═════ Input
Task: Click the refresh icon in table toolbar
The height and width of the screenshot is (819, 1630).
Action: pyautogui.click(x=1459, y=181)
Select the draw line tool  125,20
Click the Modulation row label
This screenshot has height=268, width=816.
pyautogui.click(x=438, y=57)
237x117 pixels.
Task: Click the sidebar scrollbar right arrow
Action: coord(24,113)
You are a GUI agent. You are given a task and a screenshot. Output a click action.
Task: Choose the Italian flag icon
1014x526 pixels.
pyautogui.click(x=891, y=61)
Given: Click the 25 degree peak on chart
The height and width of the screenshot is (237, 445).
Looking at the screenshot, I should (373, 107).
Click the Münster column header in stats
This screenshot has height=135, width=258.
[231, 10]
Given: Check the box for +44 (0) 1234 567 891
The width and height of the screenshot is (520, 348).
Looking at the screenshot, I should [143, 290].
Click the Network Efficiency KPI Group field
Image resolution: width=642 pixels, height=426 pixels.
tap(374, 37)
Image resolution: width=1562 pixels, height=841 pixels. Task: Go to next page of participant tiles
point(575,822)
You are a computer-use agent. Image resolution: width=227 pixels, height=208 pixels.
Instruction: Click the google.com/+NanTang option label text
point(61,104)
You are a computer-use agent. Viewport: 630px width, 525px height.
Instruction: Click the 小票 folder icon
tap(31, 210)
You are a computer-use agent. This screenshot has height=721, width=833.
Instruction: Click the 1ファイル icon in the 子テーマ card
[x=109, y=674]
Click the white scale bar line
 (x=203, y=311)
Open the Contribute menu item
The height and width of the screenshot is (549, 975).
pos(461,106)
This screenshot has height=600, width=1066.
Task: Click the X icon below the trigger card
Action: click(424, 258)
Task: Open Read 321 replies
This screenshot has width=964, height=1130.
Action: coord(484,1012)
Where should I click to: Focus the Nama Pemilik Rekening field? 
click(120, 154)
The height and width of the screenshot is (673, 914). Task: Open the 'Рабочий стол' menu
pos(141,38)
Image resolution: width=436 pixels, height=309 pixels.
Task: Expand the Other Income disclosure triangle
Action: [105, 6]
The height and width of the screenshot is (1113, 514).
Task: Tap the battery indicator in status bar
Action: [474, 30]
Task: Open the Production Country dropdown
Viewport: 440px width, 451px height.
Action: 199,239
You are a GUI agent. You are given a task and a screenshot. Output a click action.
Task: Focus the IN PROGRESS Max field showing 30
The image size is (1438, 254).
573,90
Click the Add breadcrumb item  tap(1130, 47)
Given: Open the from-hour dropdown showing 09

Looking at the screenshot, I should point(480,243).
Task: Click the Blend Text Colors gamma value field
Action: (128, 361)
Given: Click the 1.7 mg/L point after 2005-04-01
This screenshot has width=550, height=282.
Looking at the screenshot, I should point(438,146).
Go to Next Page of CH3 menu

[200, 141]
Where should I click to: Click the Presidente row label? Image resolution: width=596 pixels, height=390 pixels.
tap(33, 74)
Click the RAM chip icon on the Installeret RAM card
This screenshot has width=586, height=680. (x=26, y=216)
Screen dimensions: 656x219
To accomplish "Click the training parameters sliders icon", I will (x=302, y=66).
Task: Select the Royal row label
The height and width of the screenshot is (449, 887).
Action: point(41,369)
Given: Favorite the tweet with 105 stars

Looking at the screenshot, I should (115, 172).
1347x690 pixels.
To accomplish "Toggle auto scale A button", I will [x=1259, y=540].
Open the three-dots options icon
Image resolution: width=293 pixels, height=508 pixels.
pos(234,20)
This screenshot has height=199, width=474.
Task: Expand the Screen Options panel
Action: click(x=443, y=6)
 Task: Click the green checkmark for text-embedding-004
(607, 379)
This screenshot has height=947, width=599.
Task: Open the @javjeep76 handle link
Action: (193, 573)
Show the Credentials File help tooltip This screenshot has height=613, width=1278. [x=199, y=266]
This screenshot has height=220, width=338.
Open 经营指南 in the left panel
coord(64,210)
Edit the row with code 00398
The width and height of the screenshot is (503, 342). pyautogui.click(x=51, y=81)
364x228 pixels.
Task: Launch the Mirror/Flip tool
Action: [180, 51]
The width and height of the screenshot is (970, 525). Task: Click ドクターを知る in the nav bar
══════════
▶ _Your objective_
Find where "The height and width of the screenshot is (449, 887)." occurs in the data, and please write out that line through the last line exactly, with nothing else.

▶ _Answer box_
The height and width of the screenshot is (449, 887).
Action: point(41,369)
Given: Favorite the tweet with 105 stars

Looking at the screenshot, I should (115, 172).
1347x690 pixels.
To accomplish "Toggle auto scale A button", I will [x=1259, y=540].
Open the three-dots options icon
Image resolution: width=293 pixels, height=508 pixels.
pos(234,20)
This screenshot has height=199, width=474.
Task: Expand the Screen Options panel
Action: click(x=443, y=6)
 Task: Click the green checkmark for text-embedding-004
(607, 379)
This screenshot has height=947, width=599.
Task: Open the @javjeep76 handle link
Action: (193, 573)
Show the Credentials File help tooltip This screenshot has height=613, width=1278. [x=199, y=266]
This screenshot has height=220, width=338.
Open 经营指南 in the left panel
coord(64,210)
Edit the row with code 00398
The width and height of the screenshot is (503, 342). pyautogui.click(x=51, y=81)
364x228 pixels.
Task: Launch the Mirror/Flip tool
Action: [180, 51]
The width and height of the screenshot is (970, 525). Task: Click ドクターを知る in the nav bar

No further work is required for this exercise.